New Delhi: Reliance Communications, India’s second-largest mobile phone carrier by subscribers, will restructure its wireless business over the next 30 days, a move that a source with knowledge of the matter said could slash 700 jobs.
The debt-laden company, controlled by billionaire Anil Ambani, has reported eight straight quarters of profit drops and is betting on the sale of its telecom tower business to cut its more than $7 billion net debt.
Reliance said in a statement on Monday it would discontinue with its current structure with three regional heads, and would name a new chief operating officer, and create a “leaner and flatter” structure, but declined to comment on possible job losses.

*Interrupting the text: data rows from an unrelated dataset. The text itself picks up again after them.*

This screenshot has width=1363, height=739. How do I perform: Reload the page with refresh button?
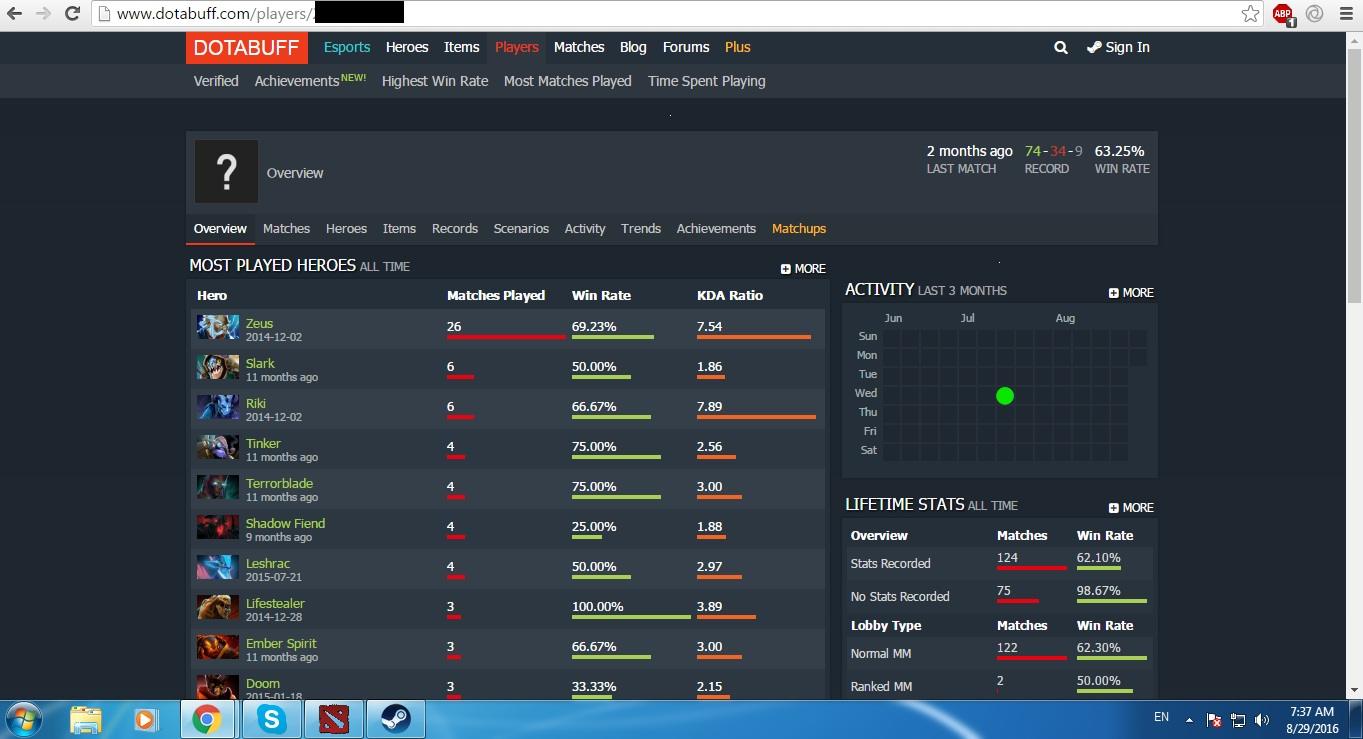72,13
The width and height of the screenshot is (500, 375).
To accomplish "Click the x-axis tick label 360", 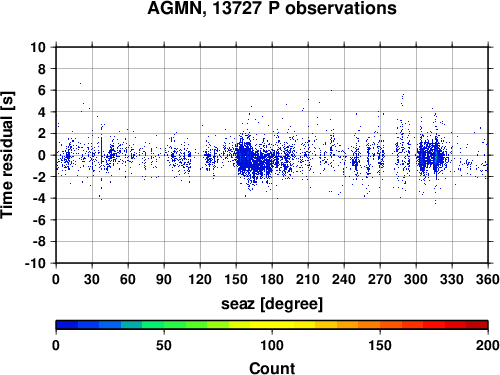I will click(488, 279).
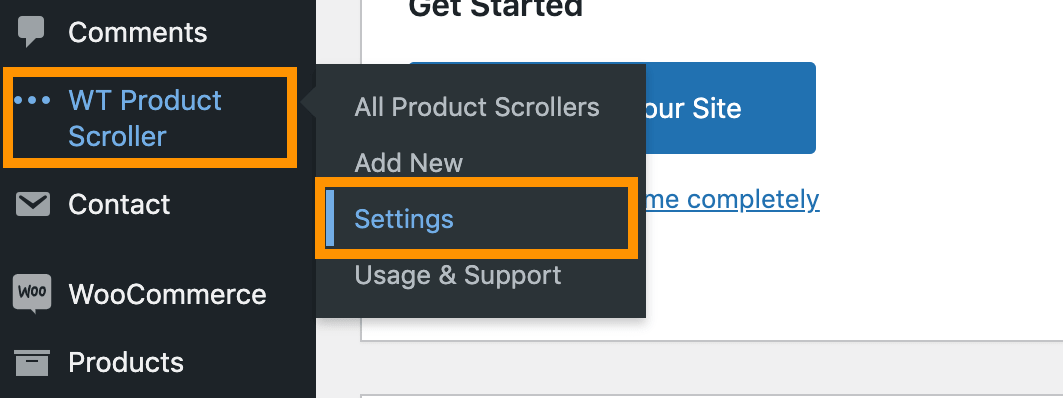Click the blue indicator bar beside Settings
The height and width of the screenshot is (398, 1063).
330,218
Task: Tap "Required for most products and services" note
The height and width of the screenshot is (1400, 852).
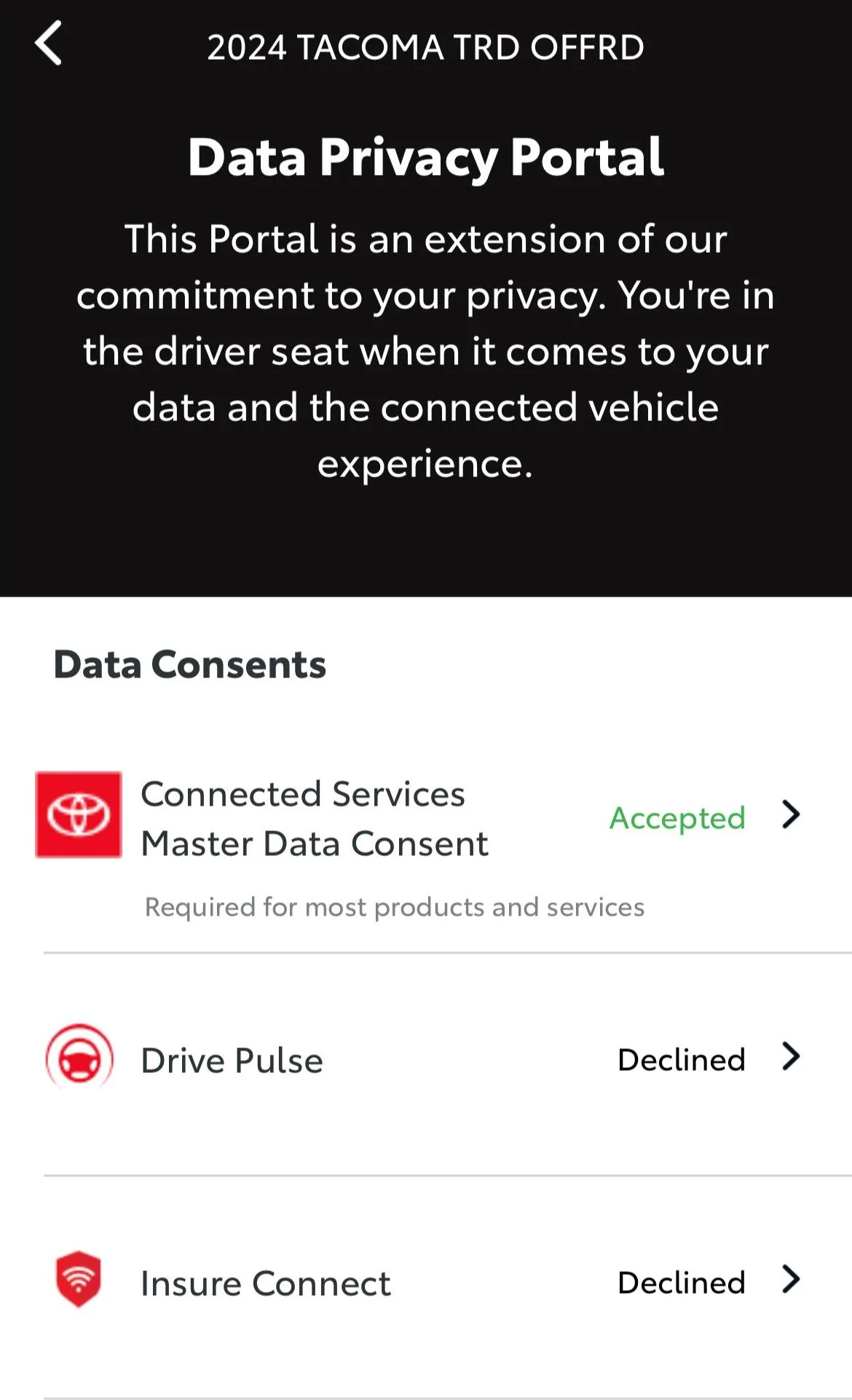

A source with knowledge of the development said the new structure would lead to reduction of a tenth of the wireless business’s about 7,000 employees.
“As far as cost reduction is considered, it’s positive for the company,” said K. K. Mital, head of portfolio management at Globe Capital in New Delhi.
“But there are other issues as well,” he said referring to Reliance Comm’s heavy debt and operational performance that has lagged major rivals.
Bigger rival Bharti Airtel restructured its operations in India and South Asia effective 1 August to improve efficiency.
Reliance Communications shares were trading 2.9% up at Rs87.15 by 02:00 pm, having risen as much as 4% in a subdued Mumbai market.
The stock, however, is down about 40% this year, underperforming the benchmark BSE index that has fallen just over 18%.